START Provided records

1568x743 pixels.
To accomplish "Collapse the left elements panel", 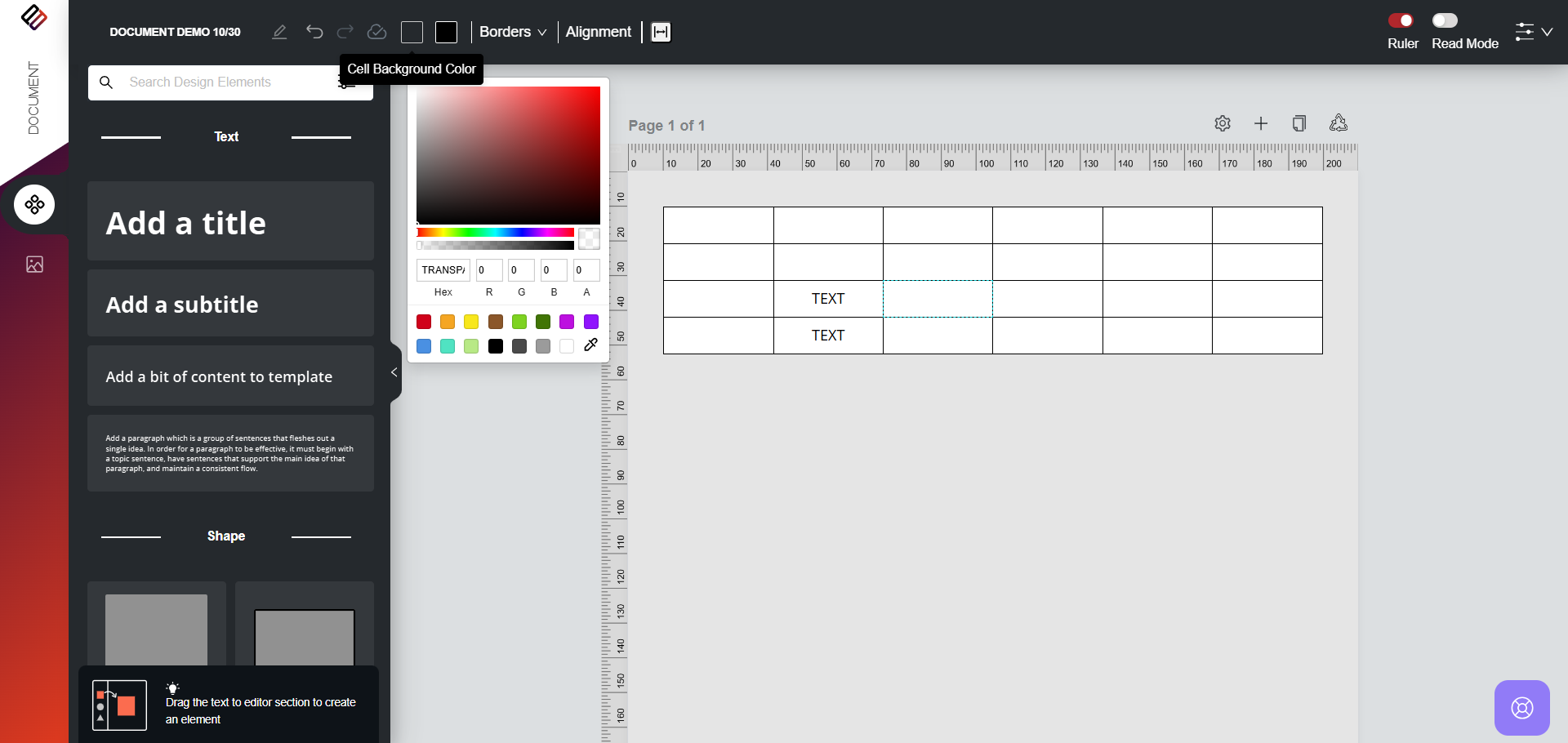I will click(394, 372).
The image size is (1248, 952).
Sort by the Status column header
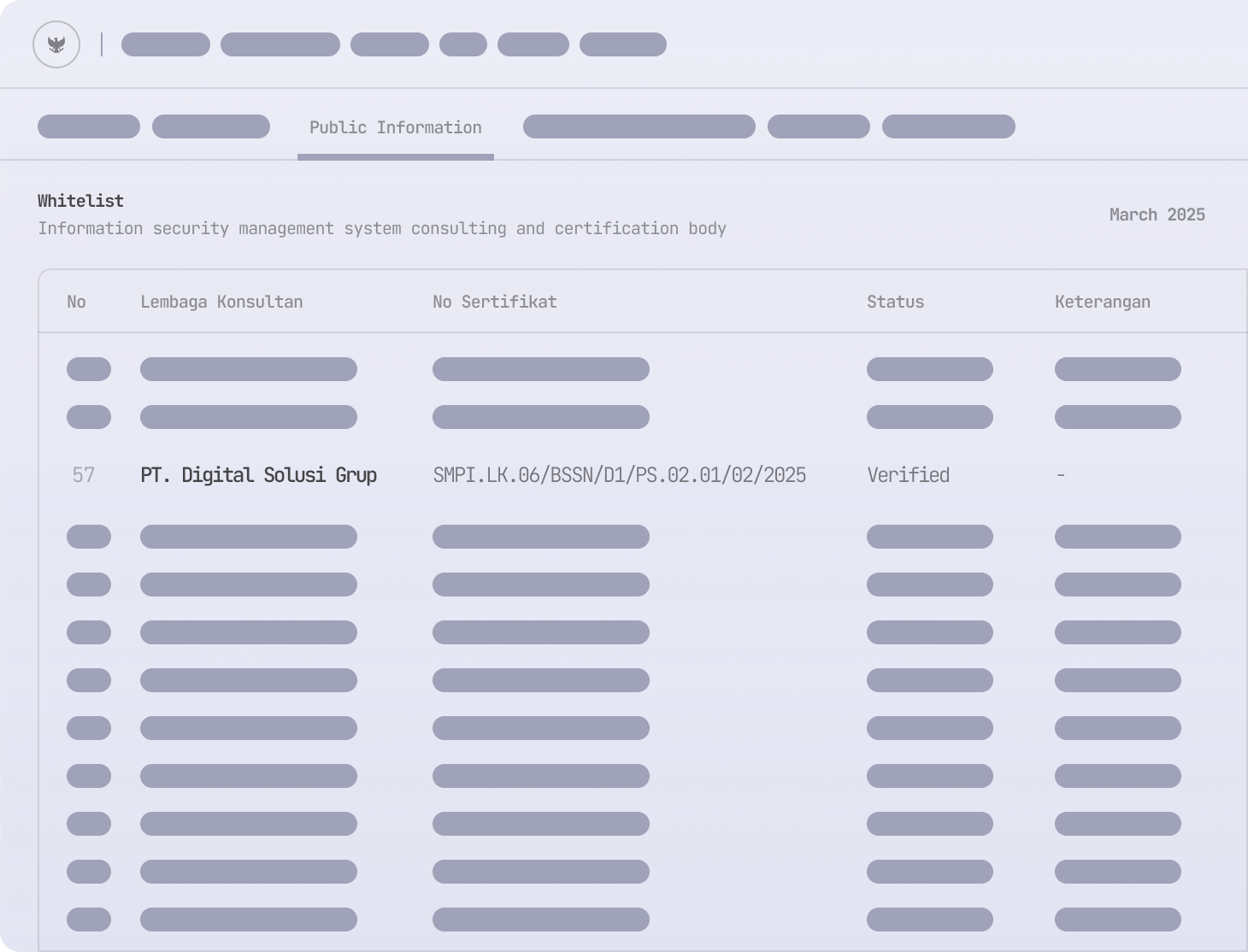pos(895,302)
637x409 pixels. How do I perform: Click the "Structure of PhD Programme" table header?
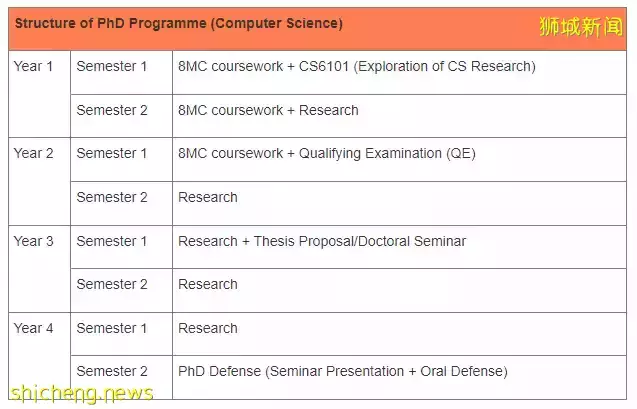tap(178, 23)
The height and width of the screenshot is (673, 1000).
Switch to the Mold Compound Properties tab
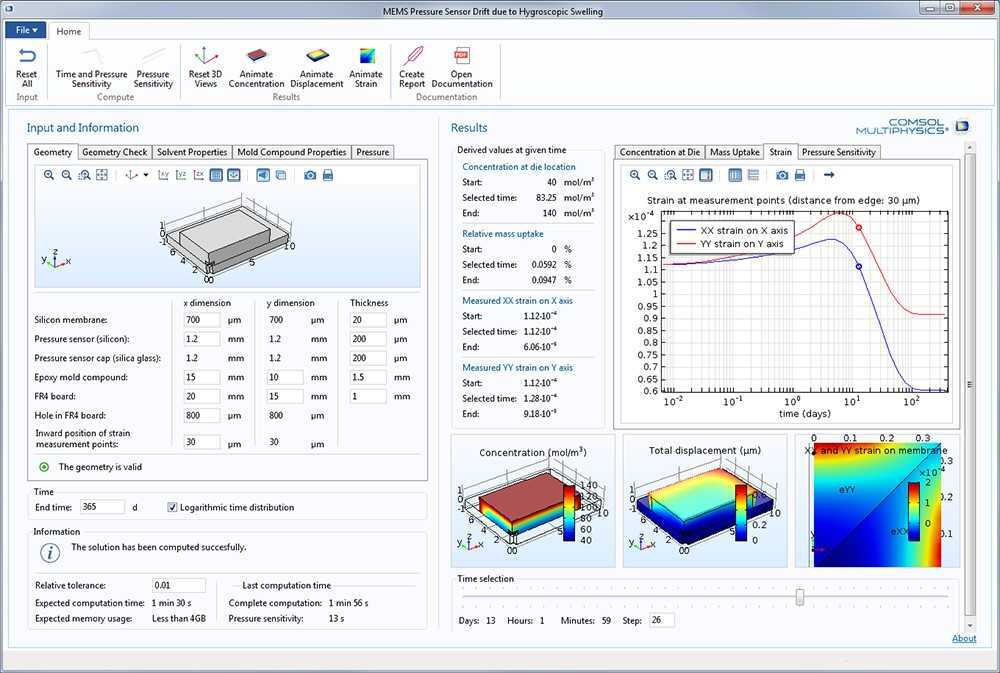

END Provided records

- **What to produce**: Quote exactly the lines from the line that contains "The height and" through the last line of the listing, please, leaving out all pictures.

- **Output for this exercise**:
The height and width of the screenshot is (673, 1000).
Switch to the Mold Compound Properties tab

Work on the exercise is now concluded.